10 Facts You Probably Never Learned About Pocahontas

There’s so much the history books don’t teach us about this historical figure.

6) She Met Her Second Husband While Being Held Prisoner

Pocahontas met her second husband while being held prisoner, a widower named John Rolfe (the same man who introduced tobacco to Virginia), and the two were married in 1614. During this year, she was converted to Christianity and took the the name Rebecca.

1840 painting of the baptism of Pocahontas. Via/ Wiki Commons

7) She Was An Example

Held up as a symbol of what Christianity could do for the “saving” of the American Indians, Rebecca Rolfe, as she was then known, was sent to England as proof of the methods of the Virginia Company in what could be compared to a publicity stunt by today’s standards – done in order to attract new investments.

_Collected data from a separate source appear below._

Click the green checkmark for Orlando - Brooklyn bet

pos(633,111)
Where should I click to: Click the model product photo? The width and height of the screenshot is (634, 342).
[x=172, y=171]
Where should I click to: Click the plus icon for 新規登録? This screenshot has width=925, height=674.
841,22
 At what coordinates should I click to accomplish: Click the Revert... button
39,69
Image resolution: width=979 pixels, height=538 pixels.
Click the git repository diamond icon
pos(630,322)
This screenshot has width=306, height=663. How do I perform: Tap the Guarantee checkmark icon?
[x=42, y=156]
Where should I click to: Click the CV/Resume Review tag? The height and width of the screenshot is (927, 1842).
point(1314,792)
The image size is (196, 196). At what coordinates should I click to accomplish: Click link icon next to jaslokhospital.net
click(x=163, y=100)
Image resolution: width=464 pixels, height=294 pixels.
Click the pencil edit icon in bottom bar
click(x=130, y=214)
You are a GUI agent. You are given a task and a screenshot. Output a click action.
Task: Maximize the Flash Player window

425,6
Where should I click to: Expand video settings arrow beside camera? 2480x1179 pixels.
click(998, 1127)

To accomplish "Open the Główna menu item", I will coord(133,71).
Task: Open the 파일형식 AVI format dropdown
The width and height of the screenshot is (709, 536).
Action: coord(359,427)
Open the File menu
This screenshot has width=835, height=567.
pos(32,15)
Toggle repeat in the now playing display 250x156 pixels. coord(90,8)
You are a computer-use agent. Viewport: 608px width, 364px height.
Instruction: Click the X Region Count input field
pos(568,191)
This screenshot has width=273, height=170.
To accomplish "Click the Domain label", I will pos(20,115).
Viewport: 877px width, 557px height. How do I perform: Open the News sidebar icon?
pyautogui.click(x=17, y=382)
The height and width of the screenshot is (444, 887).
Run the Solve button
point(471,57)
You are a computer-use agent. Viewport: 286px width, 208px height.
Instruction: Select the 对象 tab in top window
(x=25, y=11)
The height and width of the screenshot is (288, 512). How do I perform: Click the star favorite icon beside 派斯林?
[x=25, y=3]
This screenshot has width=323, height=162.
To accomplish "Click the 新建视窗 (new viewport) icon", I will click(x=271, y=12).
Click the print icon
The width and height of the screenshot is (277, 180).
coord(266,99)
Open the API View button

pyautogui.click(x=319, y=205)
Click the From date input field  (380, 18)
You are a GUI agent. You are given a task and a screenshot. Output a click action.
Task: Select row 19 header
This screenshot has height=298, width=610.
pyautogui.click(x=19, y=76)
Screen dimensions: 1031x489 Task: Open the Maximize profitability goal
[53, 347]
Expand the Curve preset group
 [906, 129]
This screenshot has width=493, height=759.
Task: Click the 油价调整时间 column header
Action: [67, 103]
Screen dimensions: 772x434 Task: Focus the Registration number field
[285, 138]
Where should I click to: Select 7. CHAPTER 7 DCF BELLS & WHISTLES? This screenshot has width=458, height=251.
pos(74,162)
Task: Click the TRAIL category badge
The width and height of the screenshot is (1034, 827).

8) We Don’t Actually Know How She Felt

Pocahontas arrived in England 1616 and her opinions of being put on display for the English are not exactly known since no writing of her own exists today, nor did any of her contemporary biographers bother to interview her or even try to guess her opinions.

Marriage of Pocahontas and John Rolfe as depicted more than 250 years after the fact. Via/ Library of Congress

9) She Died On Her Way Back Home

She died en route back to the U.S. on March 21, 1617 -possibly of tuberculosis- and her gravesite (under a church) was destroyed by fire ten years later.

10) She is a Part of Sacred Oral Tradition

Pocahontas is mentioned many times in the sacred Mattaponi oral tradition which has been transferred by word of mouth throughout the centuries. Mattaponi sacred oral text paints Pocahontas as deeply depressed at the time of her capture and subsequent marriage to Rolfe.

While her relationship with the English no doubt helped secure a more positive relationship between the English of the Jamestown settlement and the Tsenacommacah, her involvement with Captain John Smith is dubious as best. And, her year as a prisoner potentially puts her actions after that point under scrutiny for what they might been: coerced by the English men who controlled her fate.